--- EXCERPTED DATA Enclosed Below ---

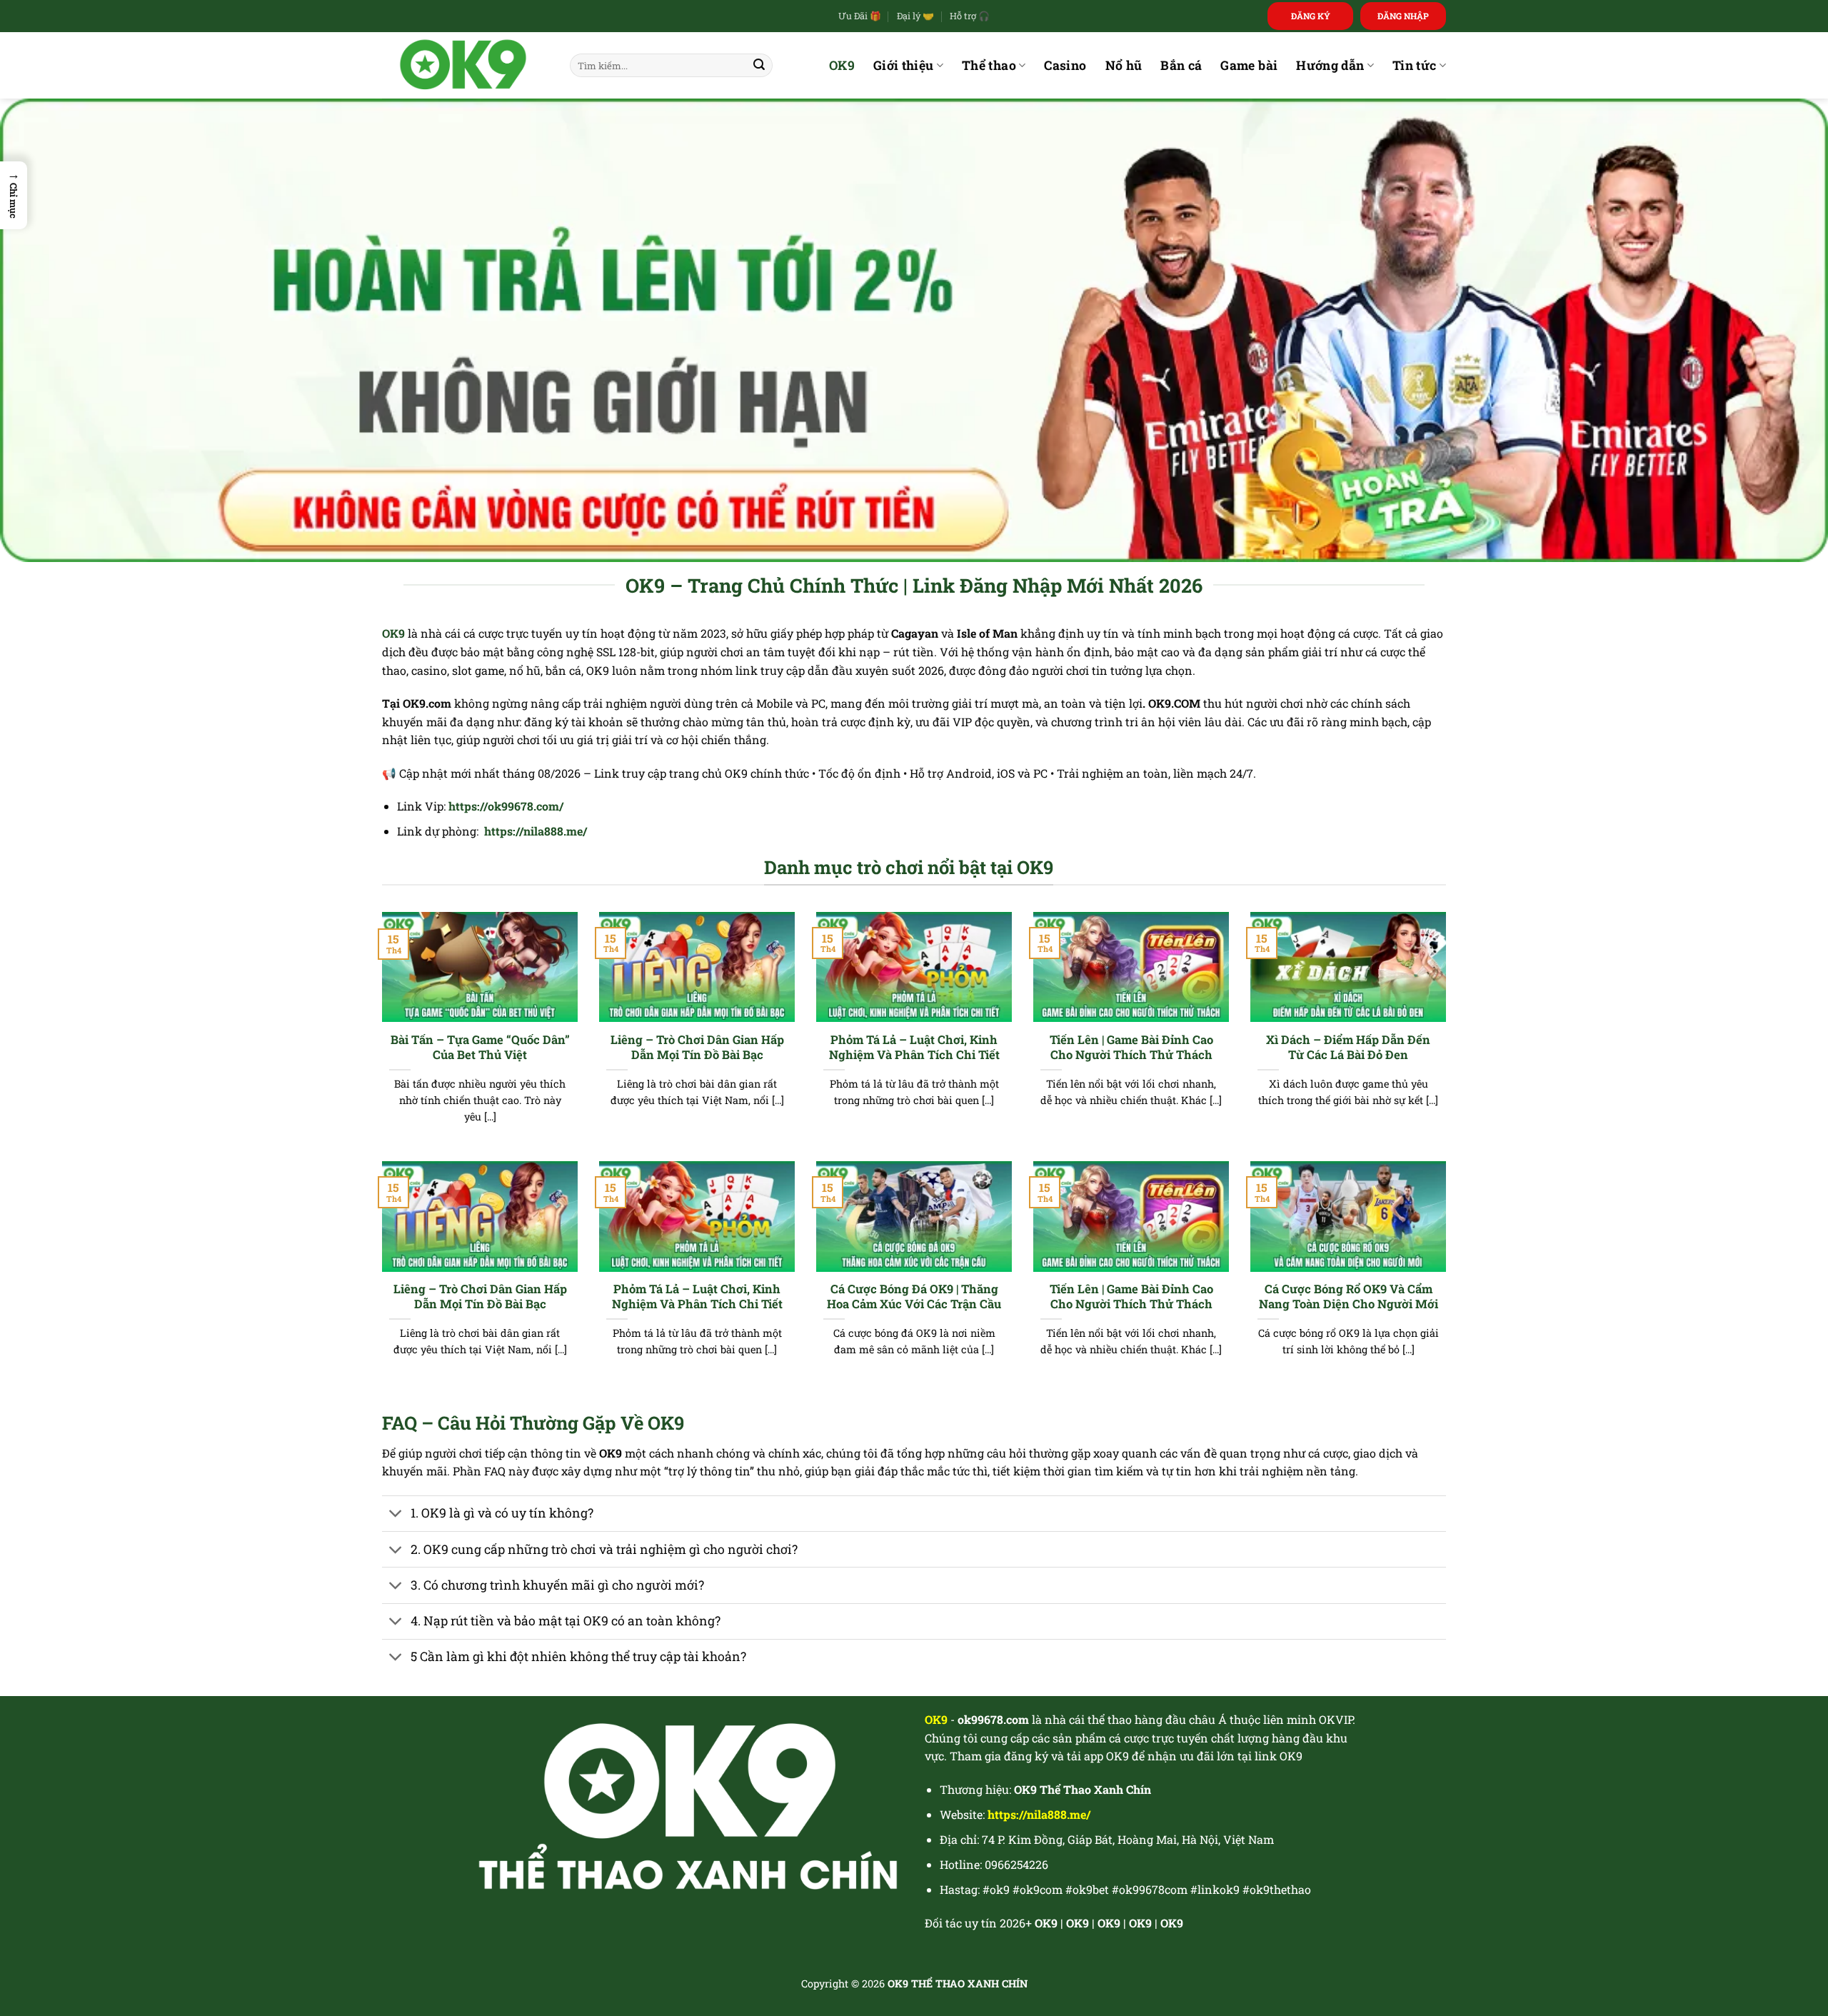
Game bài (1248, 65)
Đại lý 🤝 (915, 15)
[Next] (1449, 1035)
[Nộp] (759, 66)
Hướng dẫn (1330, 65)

--- End of Enclosed EXCERPTED DATA ---
--- EXCERPTED DATA Enclosed Below ---

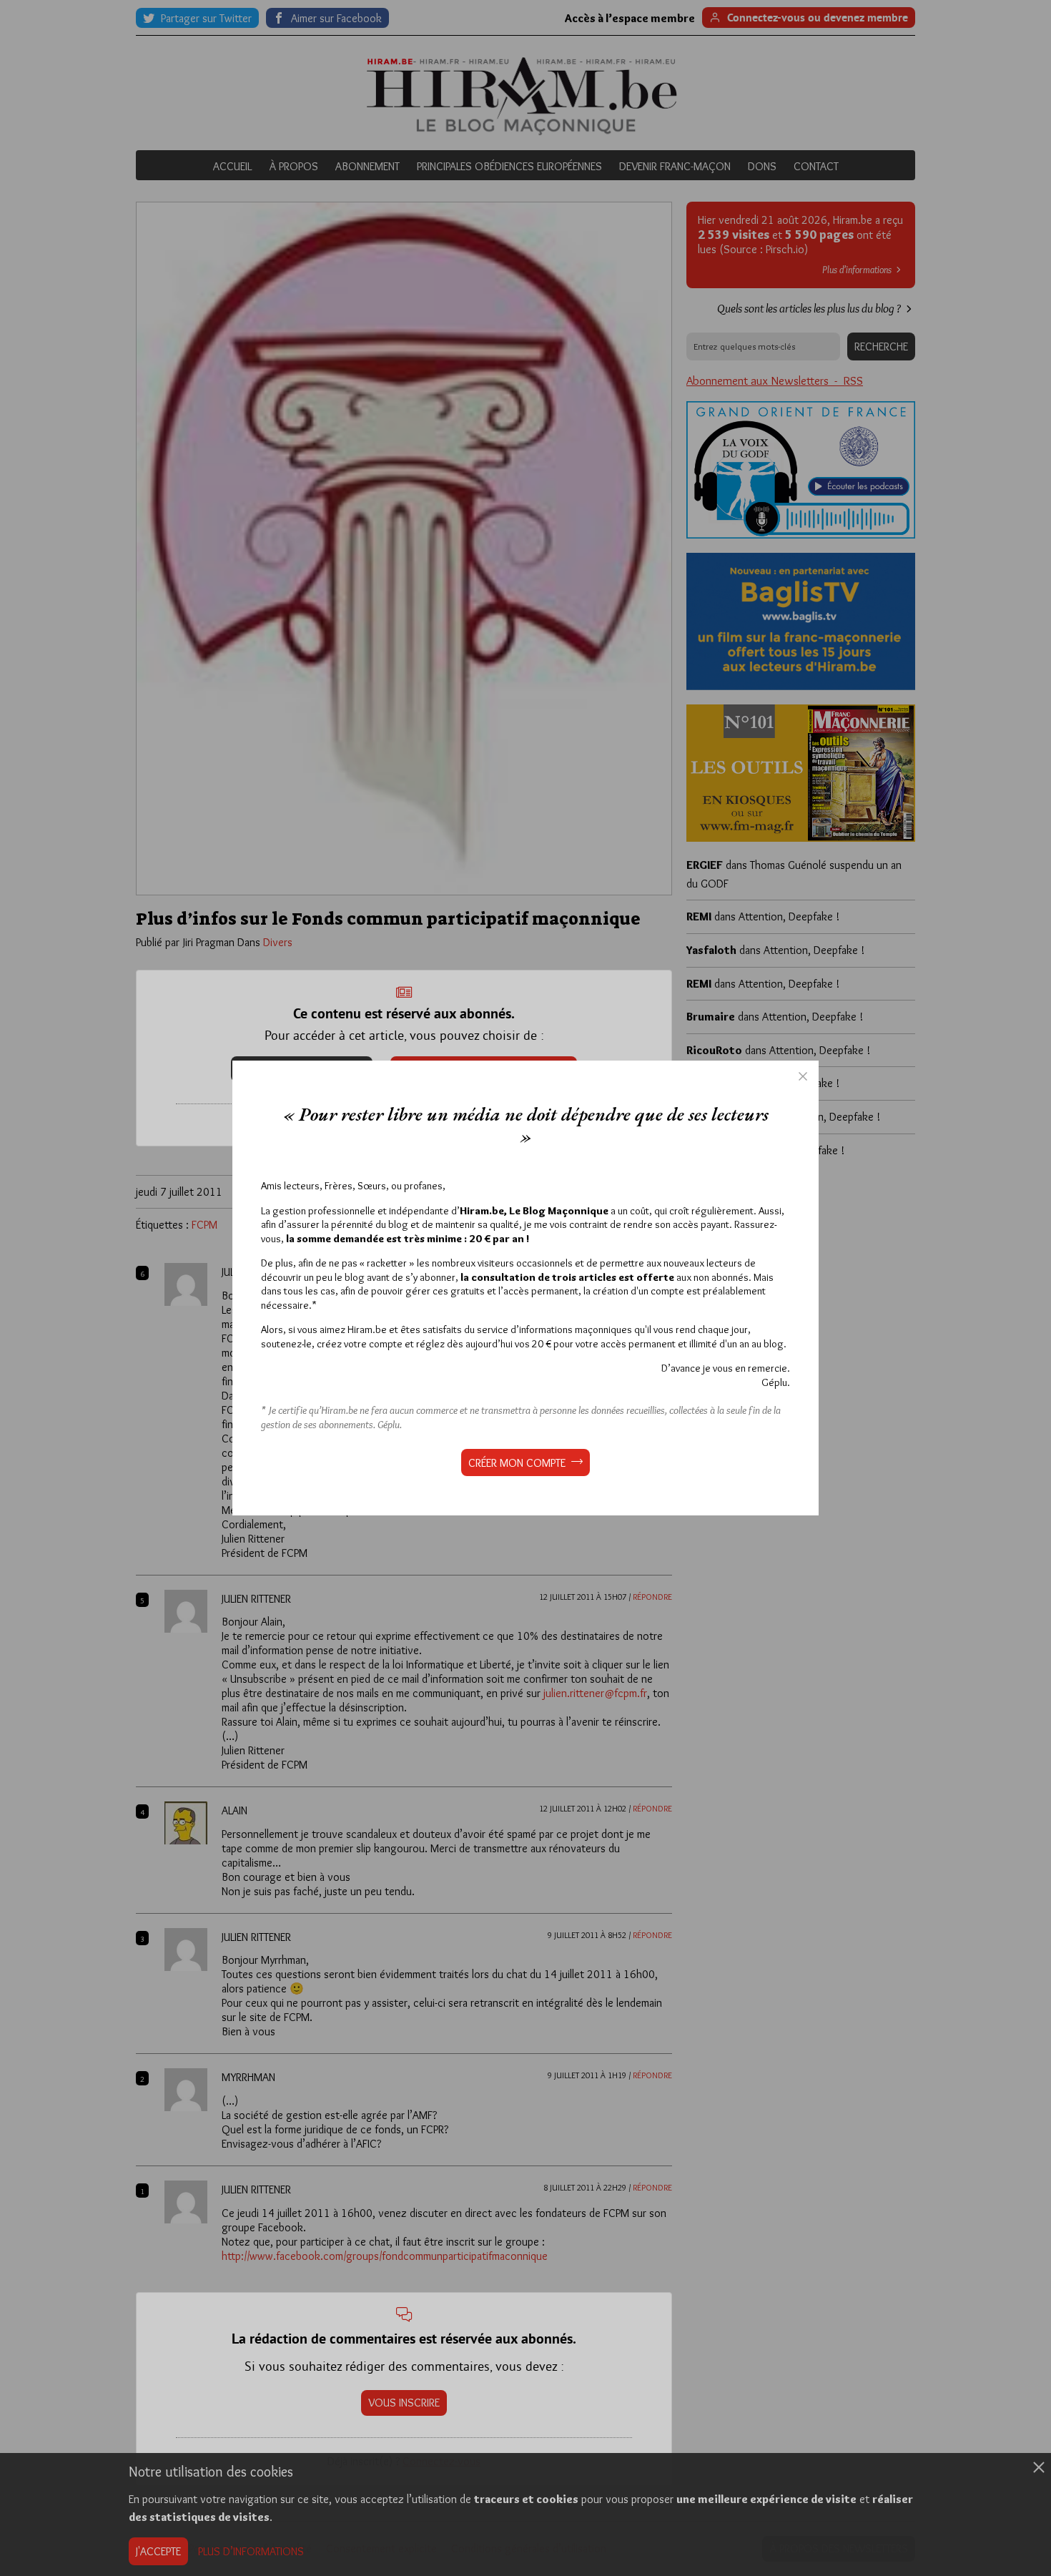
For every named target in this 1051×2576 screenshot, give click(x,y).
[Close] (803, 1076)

--- End of Enclosed EXCERPTED DATA ---
--- EXCERPTED DATA Enclosed Below ---

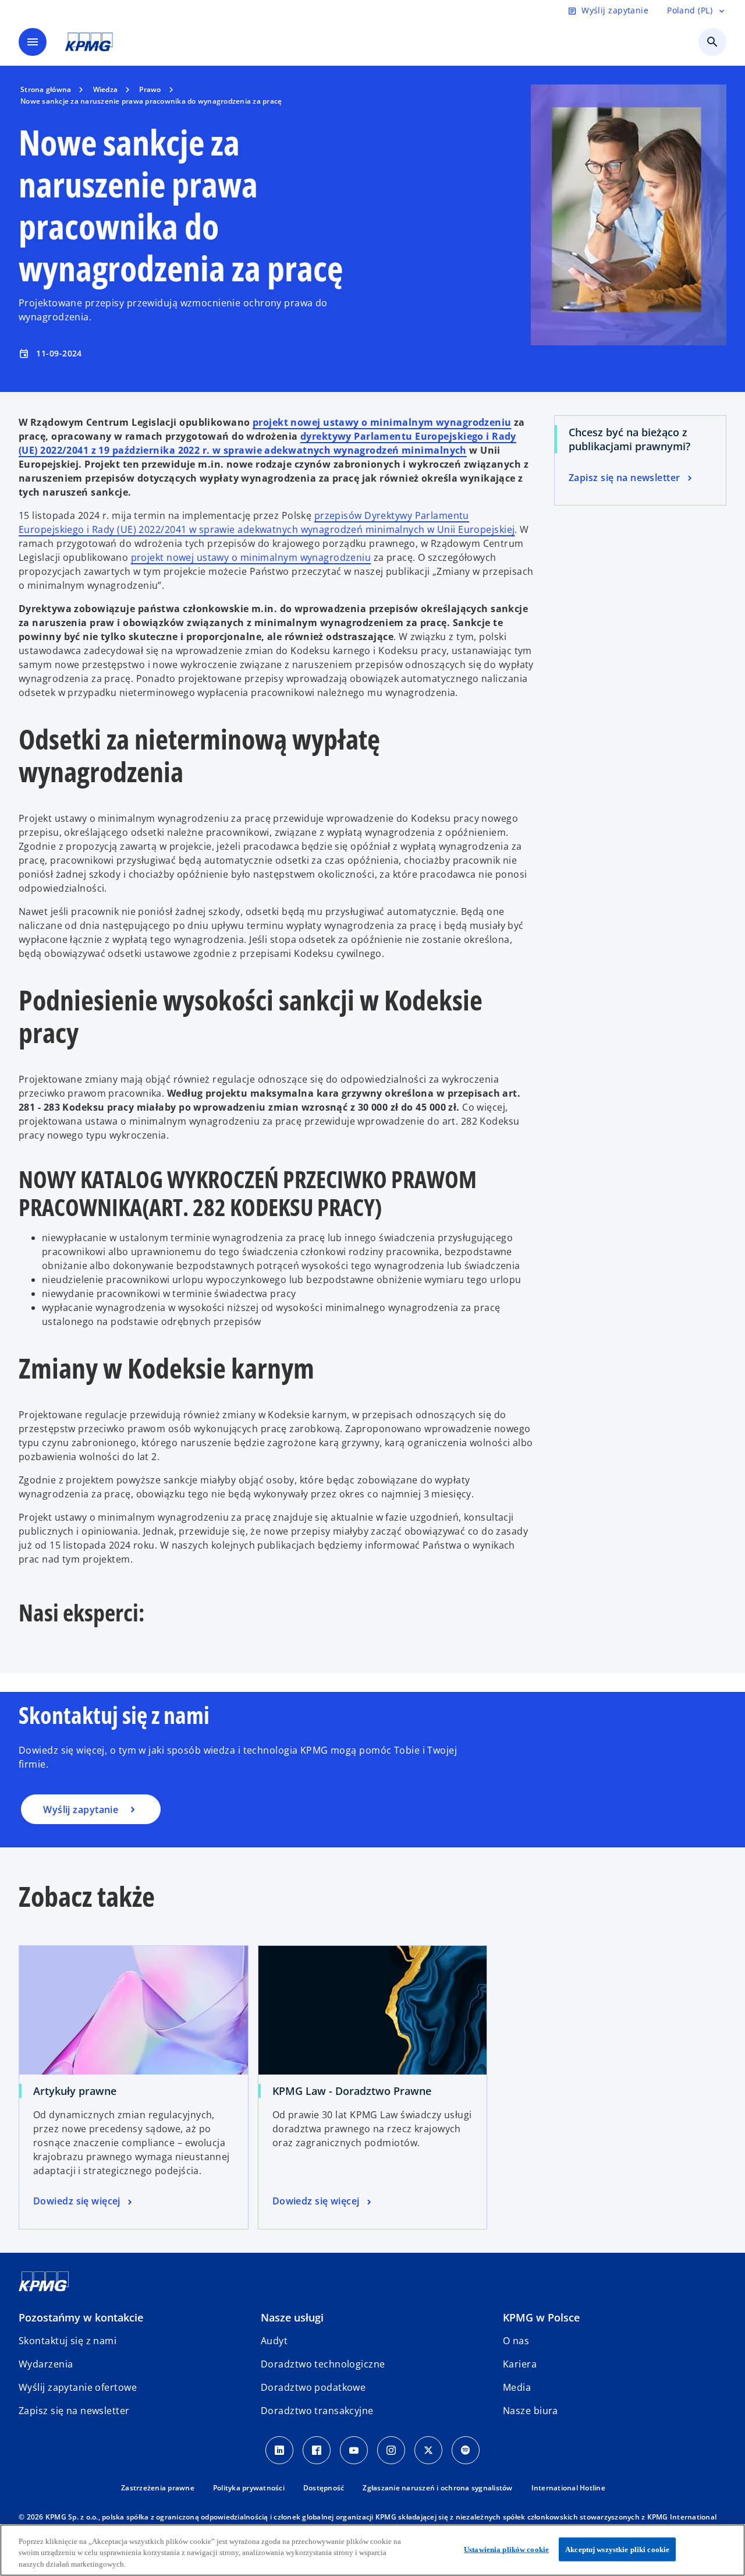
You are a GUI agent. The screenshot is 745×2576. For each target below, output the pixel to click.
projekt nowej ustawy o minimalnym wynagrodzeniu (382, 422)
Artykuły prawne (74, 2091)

--- End of Enclosed EXCERPTED DATA ---

= WORK REQUEST =
Lines with the word "screenshot" in them are the answer; report each one from the data.

= ANSWER TO THE EXERCISE =
For every named target in this 1051×2576 screenshot, give click(x,y).
You are a GUI agent. The screenshot is 745×2576. For each target below, output the pixel to click.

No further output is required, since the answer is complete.